得意なことに取り組んでほしいなとか。

外来で、ASDの人を診る機会があります。最近多いです。ASDかもしれないから診断してほしい、という場合と、うつとかで困っている人が実はASDの場合と、両方あります。

 

 

気分の落ち込み・不安・不眠などのことを、「抑うつ状態」ということがあります。「うつ」という言葉も使います。これ、理由なく起きる場合には、身体の病気として「うつ病」といい、本人というよりは環境の問題(環境との相性の問題)のときには「適応障害」という、というのが基本です。他にもいろいろありますけれども、おおざっぱにいえばこんな感じです。

 

さて、この、ASDの人の抑うつ状態について。うつ病の人もいるとはいえ、「適応障害」といったほうがよさそうな人も多くいます。

で。仕事をしている人の場合、「得意分野じゃない仕事をしている」ことが理由のメインなことがあります。得意分野の仕事をしている間は元気だった、とおっしゃる方も多いです。そのいっぽうで、ASDがわりと重くても、得意分野の仕事をしている人は、意外と元気だったりします。周りとも(ASDのわりに)案外うまくやれている人もいます。

 

 

得意分野に取り組んでほしいな、と思います。

ASDのなかでも真面目な人は、「できないことを伸ばして普通になることこそがいいことだ」「できないことを避けて通るなんてわがままだ」と考えていることがあります。わたしはそうでした。できないことを減らしたかったんです。運動とか。そして、運動に取り組んでよかったことは、「苦手なことに取り組んでもぜんぜん伸びない」ということを痛感したことでした。ほんと伸びない。いつまでたってもできるようにならない。20代なかばで気づきました。もっと早く気づけばよかったです。

反対に、得意なことは学習も速いです。たとえばわたしの場合、文章を読むのは得意ですし、読んだ知識を整理することも、覚えておくことも、たとえば診断に役立てることも、苦にはなりませんし、効率はいいほうだと思います。

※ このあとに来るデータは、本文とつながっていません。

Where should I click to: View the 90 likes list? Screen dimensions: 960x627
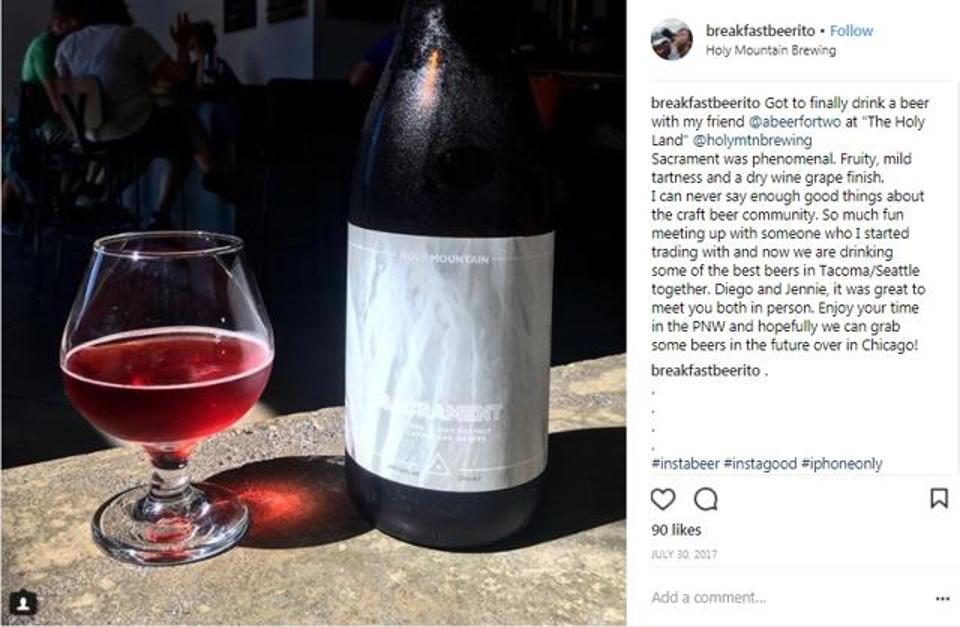[676, 530]
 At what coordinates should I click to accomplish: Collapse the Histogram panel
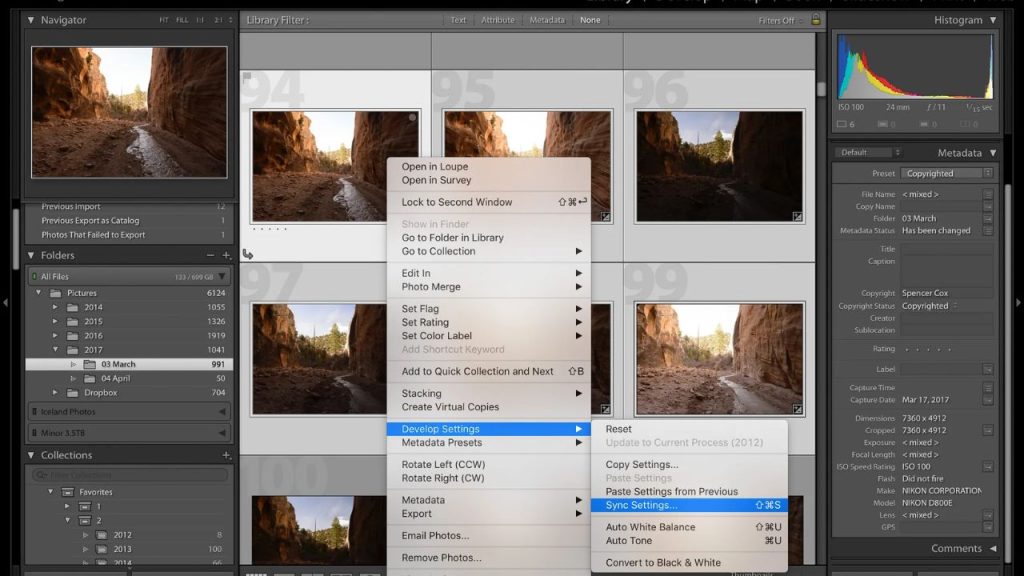pyautogui.click(x=992, y=20)
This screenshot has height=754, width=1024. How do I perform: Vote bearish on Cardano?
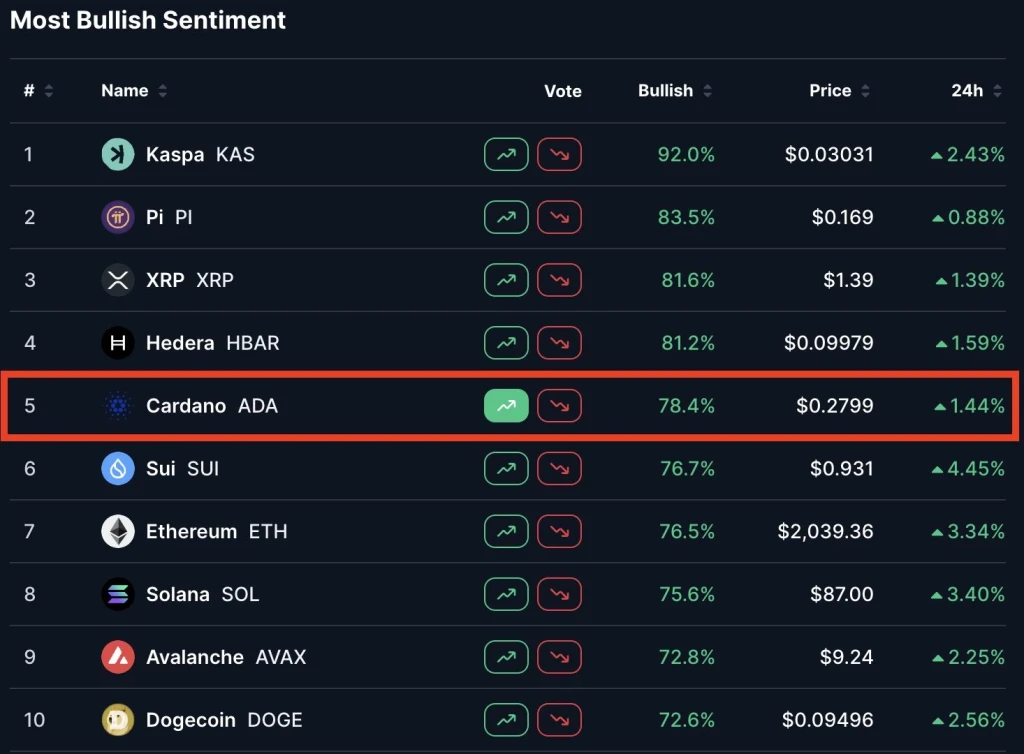click(x=559, y=406)
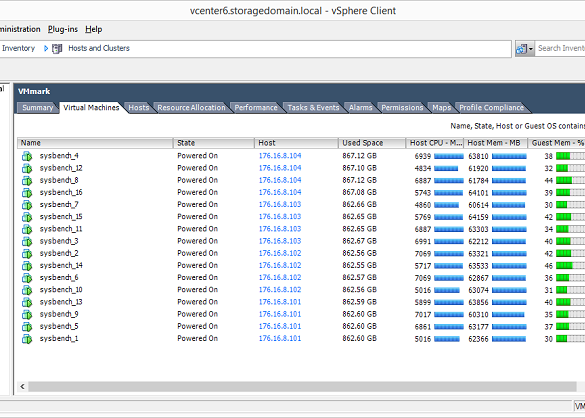Click the sysbench_4 virtual machine icon

click(x=27, y=156)
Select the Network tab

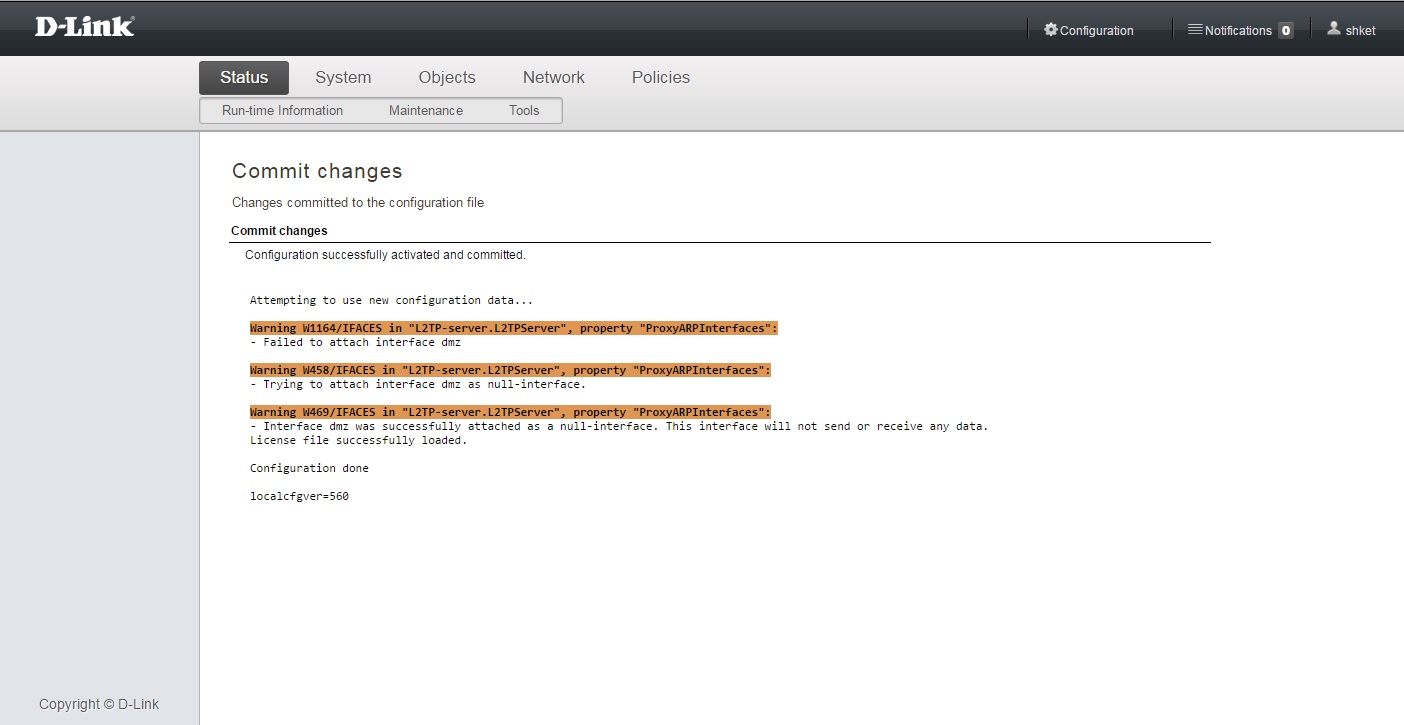[x=553, y=78]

そして、苦手なことに取り組んでいる間は、自己評価は下がりゆううつになります。得意なことに取り組んでいる間は、自己評価が上がりハッピーになります。あたりまえですよね。

 

 

学生の間は仕方ないと思うんです。とくに高校生までは、必修の科目が多いです。何をどうやってでも、出席して最低限の点数はもらわないと卒業できない。

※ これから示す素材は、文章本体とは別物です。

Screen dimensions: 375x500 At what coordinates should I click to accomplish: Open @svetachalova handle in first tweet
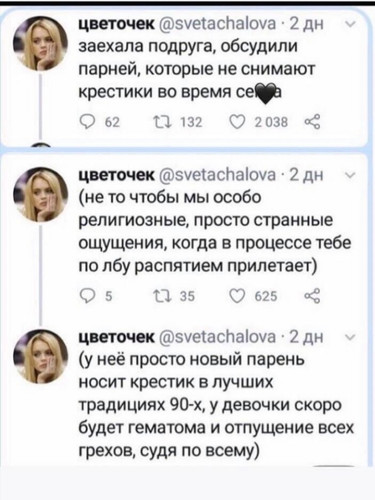(218, 24)
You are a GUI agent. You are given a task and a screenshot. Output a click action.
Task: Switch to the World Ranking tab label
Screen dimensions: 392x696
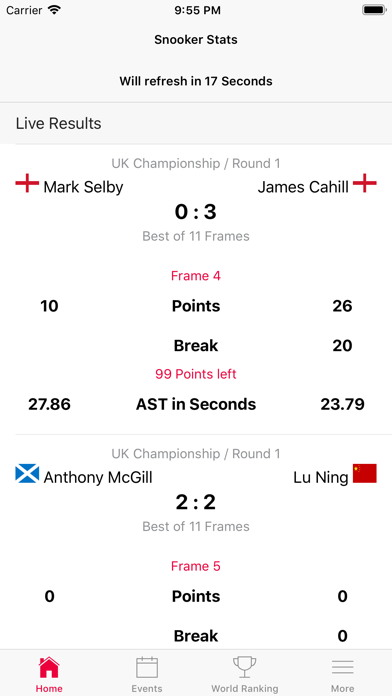pos(245,689)
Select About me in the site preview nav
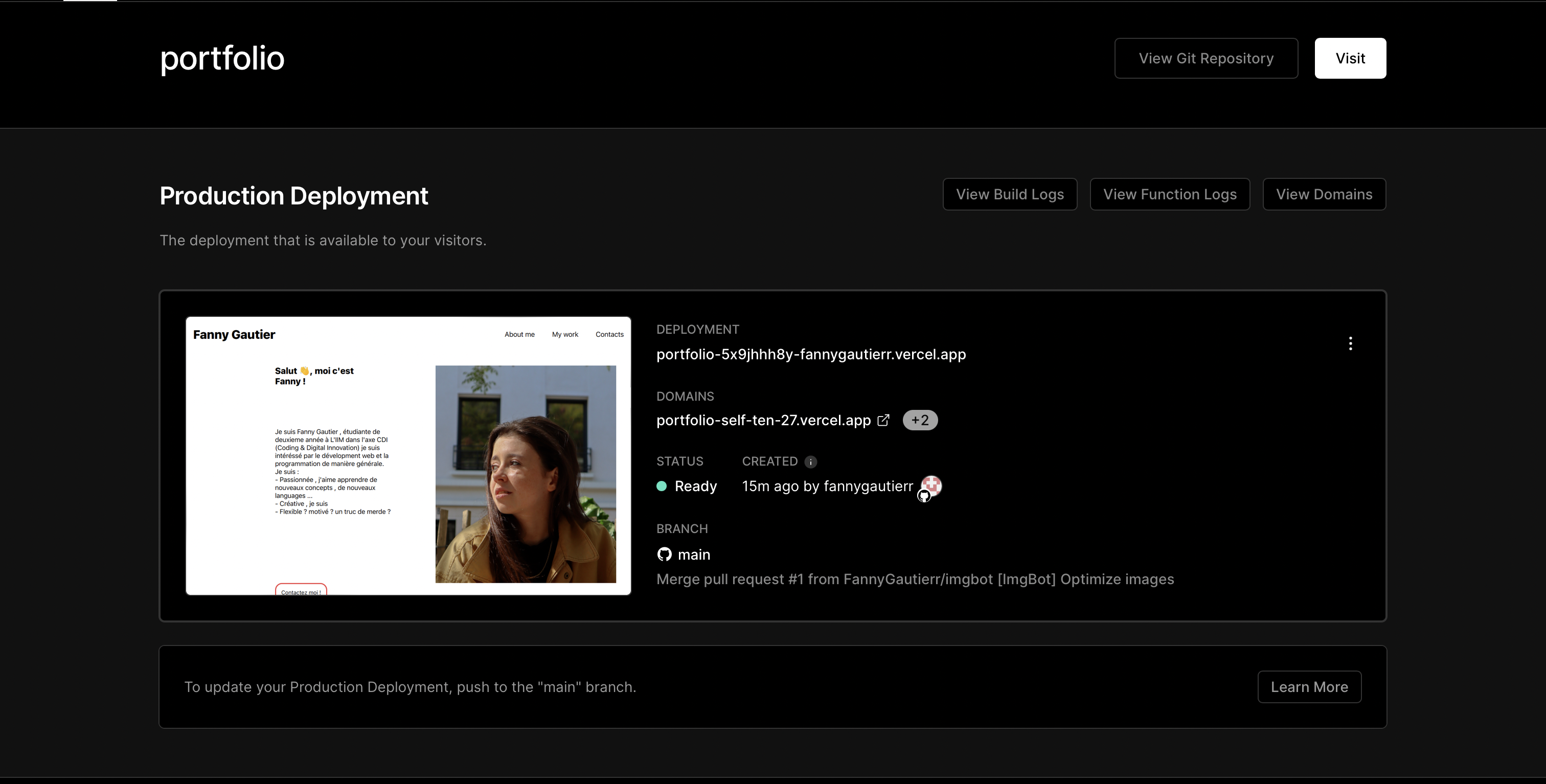This screenshot has width=1546, height=784. tap(520, 334)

でも、社会人になってからは違います。もちろん、部署異動が頻繁な仕事とか、カバー範囲の広い仕事とか、「苦手なことを避けて通ることが不可能」な仕事も多いことは承知していますけれども、それにしたって、学生のときみたいに、「全員」体育が必修、なんてことはないと思います。

うまくいけば、たとえば、「営業は得意なので営業に集中して、書類は苦手なので得意な人に任せる」みたいなことも可能かもしれません。

 

 

なんか、苦手なことで怒られすぎて、苦手を消すことこそが正しいと思っている人、多いんですけどね。わかるんですけど、でも、世のため人のために働く(役に立つ)には、得意なことに取り組んだほうが近道だと思います。世のため人のために貢献できることはいいことだと、わたしは考えています。

…… 苦手に注目しすぎて自分の得意なことが行方不明になっている人も多い印象です。もしこころあたりのある人がいたら、得意なことについて考えていただければさいわいです。健康になるし。世のため人のために働けるし。